■ YOUR INSTRUCTIONS ■
Determine how many of the lines below contain the string "resolution", with case counting, and give only that number.

^^^^^^^^

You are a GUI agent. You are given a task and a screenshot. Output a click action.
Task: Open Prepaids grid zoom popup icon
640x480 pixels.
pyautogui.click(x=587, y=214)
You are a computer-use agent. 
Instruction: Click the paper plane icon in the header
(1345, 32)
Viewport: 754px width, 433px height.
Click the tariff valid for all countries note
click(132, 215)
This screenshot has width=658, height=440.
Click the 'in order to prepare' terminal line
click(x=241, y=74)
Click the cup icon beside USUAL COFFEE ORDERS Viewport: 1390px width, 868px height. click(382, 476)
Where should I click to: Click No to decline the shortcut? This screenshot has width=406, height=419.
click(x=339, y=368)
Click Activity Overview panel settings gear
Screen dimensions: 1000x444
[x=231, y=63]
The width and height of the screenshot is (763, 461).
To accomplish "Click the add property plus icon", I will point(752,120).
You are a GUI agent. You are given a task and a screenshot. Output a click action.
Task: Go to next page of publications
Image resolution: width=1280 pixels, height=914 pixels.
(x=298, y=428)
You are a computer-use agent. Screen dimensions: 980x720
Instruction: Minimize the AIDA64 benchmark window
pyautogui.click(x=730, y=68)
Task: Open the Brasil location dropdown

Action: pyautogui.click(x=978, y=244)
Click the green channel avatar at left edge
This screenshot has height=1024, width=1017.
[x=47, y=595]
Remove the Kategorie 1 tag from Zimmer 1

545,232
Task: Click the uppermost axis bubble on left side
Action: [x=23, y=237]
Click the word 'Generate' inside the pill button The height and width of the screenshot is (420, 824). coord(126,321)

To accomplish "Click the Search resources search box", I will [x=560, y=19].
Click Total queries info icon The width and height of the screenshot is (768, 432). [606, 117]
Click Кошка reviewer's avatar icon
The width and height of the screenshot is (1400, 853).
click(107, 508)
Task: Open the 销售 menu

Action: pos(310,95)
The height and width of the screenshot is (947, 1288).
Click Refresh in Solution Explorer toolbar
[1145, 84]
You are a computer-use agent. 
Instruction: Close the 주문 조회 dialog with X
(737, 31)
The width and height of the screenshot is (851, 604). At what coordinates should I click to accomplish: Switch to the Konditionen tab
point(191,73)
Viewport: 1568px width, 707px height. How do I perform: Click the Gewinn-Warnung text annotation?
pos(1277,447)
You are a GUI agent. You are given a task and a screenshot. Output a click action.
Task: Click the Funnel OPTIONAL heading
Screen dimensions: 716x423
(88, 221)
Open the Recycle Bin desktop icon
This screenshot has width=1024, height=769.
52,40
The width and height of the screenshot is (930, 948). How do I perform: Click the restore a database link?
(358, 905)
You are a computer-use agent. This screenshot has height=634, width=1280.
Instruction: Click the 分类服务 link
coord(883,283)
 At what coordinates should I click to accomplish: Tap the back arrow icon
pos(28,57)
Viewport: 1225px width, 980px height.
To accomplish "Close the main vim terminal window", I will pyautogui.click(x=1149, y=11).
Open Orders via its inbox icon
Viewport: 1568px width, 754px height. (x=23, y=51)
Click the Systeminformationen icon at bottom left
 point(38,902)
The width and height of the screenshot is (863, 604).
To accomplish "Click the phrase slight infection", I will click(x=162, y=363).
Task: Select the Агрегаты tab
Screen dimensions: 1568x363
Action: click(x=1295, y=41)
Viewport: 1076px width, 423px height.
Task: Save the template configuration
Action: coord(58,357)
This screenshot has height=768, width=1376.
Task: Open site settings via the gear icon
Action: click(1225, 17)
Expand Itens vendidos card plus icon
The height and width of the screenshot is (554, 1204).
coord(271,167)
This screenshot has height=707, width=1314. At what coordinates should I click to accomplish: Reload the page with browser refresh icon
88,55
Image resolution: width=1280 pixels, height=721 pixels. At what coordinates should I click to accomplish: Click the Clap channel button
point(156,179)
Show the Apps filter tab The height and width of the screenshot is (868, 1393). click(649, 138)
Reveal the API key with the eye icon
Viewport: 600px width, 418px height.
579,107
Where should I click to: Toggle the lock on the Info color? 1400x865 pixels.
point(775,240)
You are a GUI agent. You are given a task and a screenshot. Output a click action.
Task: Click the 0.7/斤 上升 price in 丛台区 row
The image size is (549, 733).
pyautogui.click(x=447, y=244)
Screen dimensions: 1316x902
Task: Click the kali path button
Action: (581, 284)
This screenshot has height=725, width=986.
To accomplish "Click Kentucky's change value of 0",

^^^^^^^^

■ COMPLETED EXERCISE ■
2